I am a newbie but I am getting better at coding everyday. Here is my challenge. What I am doing is logging from a cisco router to my Linux box. Now I want to create a Perl/CGI script that will convert the syslog into HTML so that people do not have to console into my box to view the logs. Can anyone give me some direction. This is a big project for me and the hardest part is getting started and knowing what perl modules (if any) would be the most useful. Thanks in advance.

Replies are listed 'Best First'.
Re: Syslog conversion to HTML
by b10m (Vicar) on Jan 04, 2004 at 19:05 UTC

    Parse::Syslog looks like a good start. Unfortunately, I have no experience with this. So I couldn't tell you how well it works.

    --
    b10m
Re: Syslog conversion to HTML
by dominix (Deacon) on Jan 04, 2004 at 22:10 UTC
    if your problem is the HTML generation you can use AnyData::Format::HTMLtable for that, it write HTMLTable for you from a single Hash. It would works perfectly in conjunction with Parse::Syslog as mention by b10m which return Hash ref.
    HTH
    --
    dominix
Re: Syslog conversion to HTML
by Zed_Lopez (Chaplain) on Jan 04, 2004 at 19:09 UTC

    It's not clear what you're asking for help with. What part do you not know how to proceed with? Converting a text file to HTML? Having a CGI script perform the conversion? Automating the conversion?

    As to the first, if you're satisfied with the logs being displayed as plain text in a fixed width font, just slap a <pre> at the beginning and a </pre> at the end, with the usual HTML boilerplate around it, and it's converted into HTML and you're done.
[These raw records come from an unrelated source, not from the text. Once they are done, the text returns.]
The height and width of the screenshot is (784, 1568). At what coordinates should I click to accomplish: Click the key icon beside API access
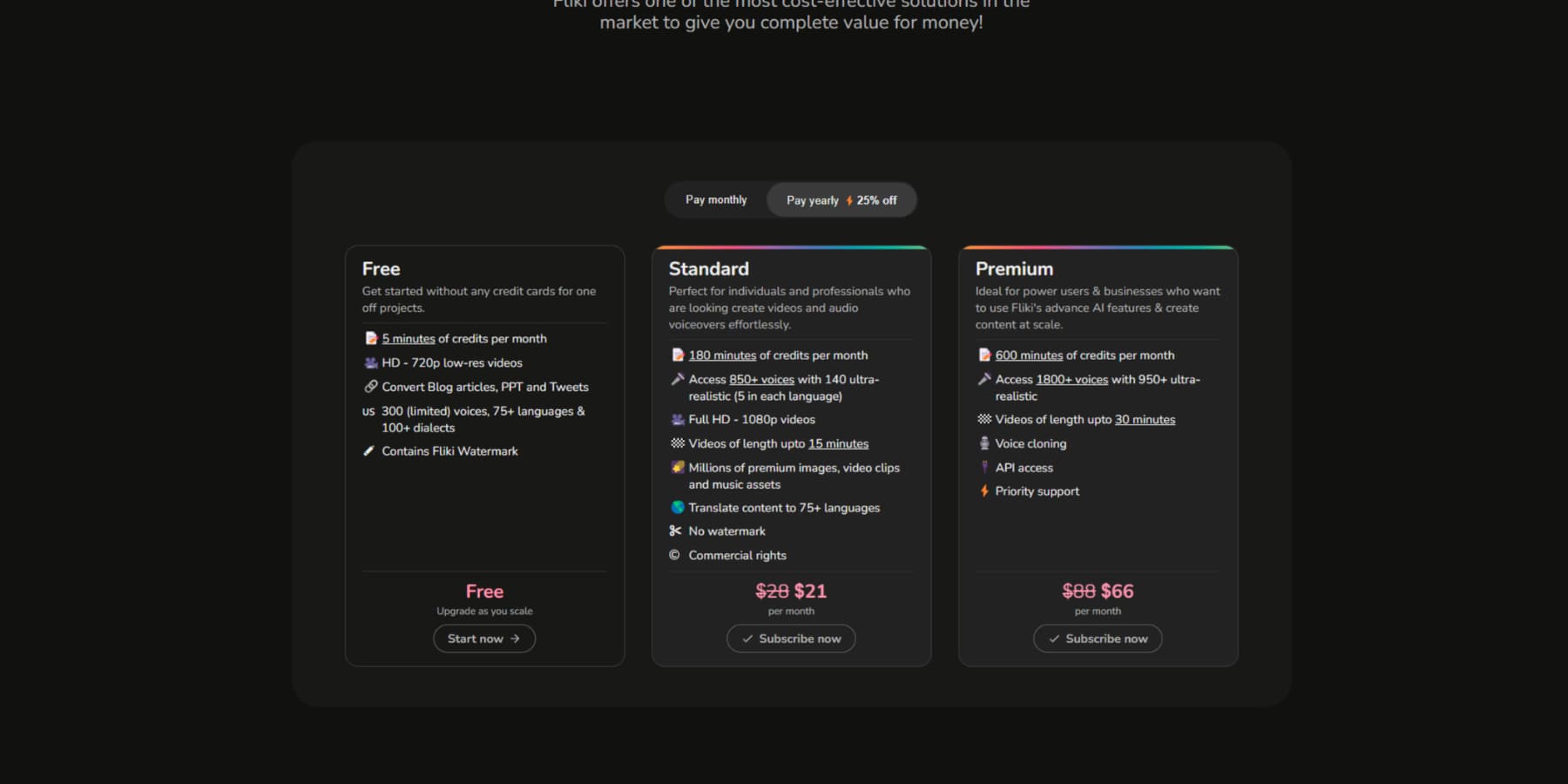[983, 467]
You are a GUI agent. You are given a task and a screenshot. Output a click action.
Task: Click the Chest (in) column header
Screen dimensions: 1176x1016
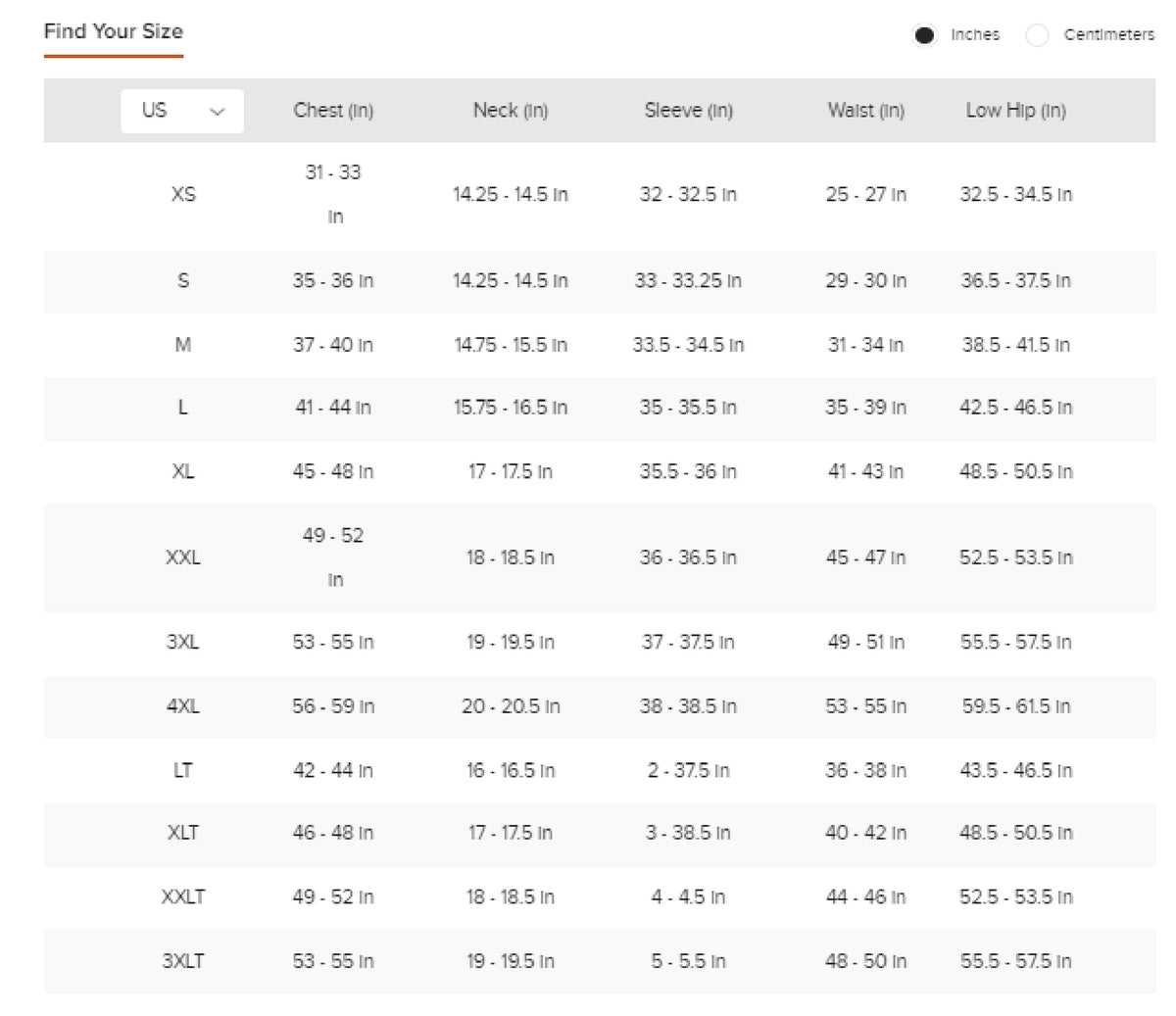point(333,111)
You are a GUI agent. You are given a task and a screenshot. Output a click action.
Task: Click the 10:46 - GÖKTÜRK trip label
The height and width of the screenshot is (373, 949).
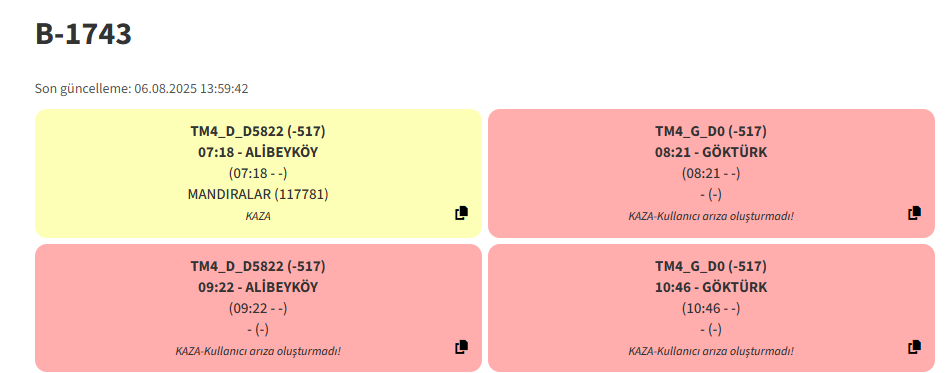[x=711, y=288]
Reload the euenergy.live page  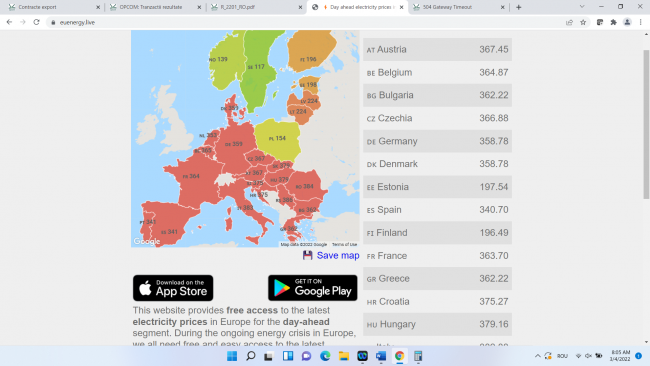[36, 22]
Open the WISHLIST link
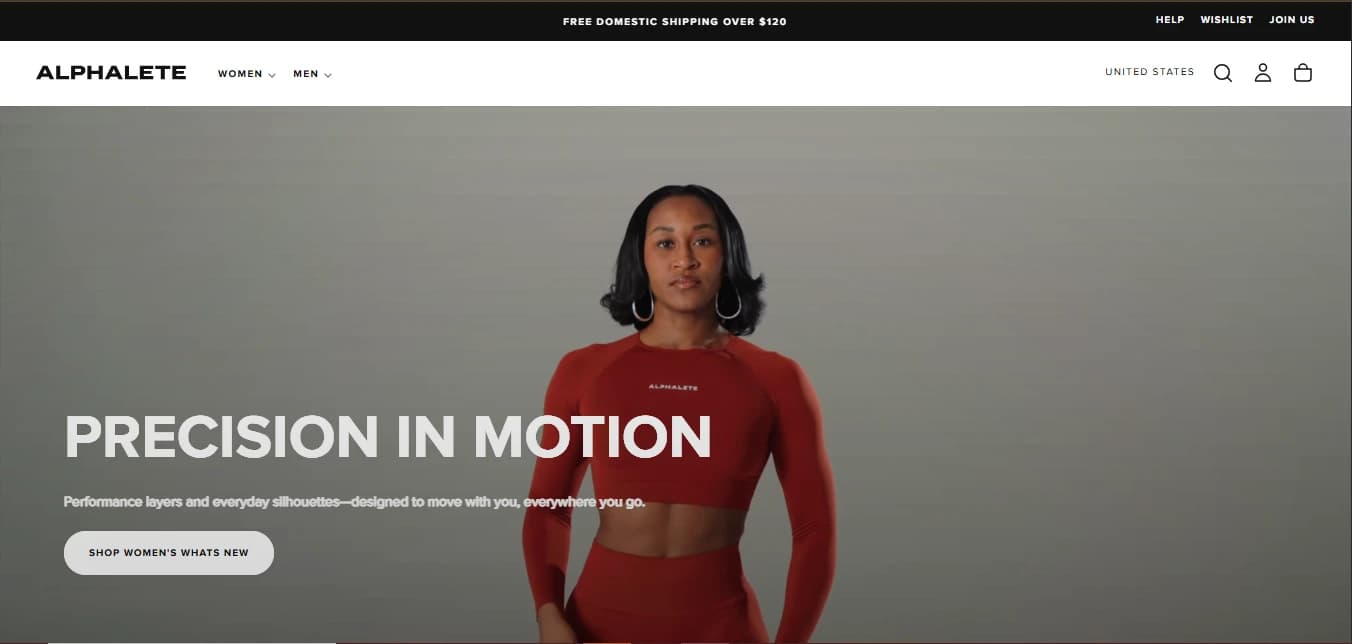The height and width of the screenshot is (644, 1352). [x=1227, y=20]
There are also a bazillion ways to parse the lines' contents and reformat them.

      I believe you also need to encode at least &, <, and >. You can do this with a simple s///g or with something like HTML::Entities (part of HTML-Parser).
      As was already pointed out, with pre you need to escape characters.

      Alternately you can declare the page to be of type text/plain and include the syslogs directly.

Re: Syslog conversion to HTML
by Roger (Parson) on Jan 05, 2004 at 00:46 UTC
    You need to remember that the CGI script is run with the uid of the apache, not as yourself. You will need to make sure that the cisco log is accessible to the apache user id (normally httpd, apache, etc).

    Save the following script to the cgi-bin directory of your webserver as view_cisco_log.cgi, and modify the path to point to the actual location of the cisco log on your machine.
    #!/usr/bin/perl -w use strict; use CGI; use IO::File; my $f = new IO::File "/opt/cisco/cisco.log", "r" or die; my $cgi = new CGI; print $cgi->header, "<HTML><TITLE>CISCO LOG</TITLE><BODY><PRE>"; while (defined (my $line = <$f>)) { $line =~ s/&/&amp;/g; $line =~ s/</&lt;/g; $line =~ s/>/&gt;/g; print $line } print "</PRE></BODY></HTML>";
    And create a link on your webpage to point to the following location: http://your.website.com/cgi-bin/view_cisco_log.cgi. So that when a user clicks on the link, he/she will invoke the CGI script and see the cisco log.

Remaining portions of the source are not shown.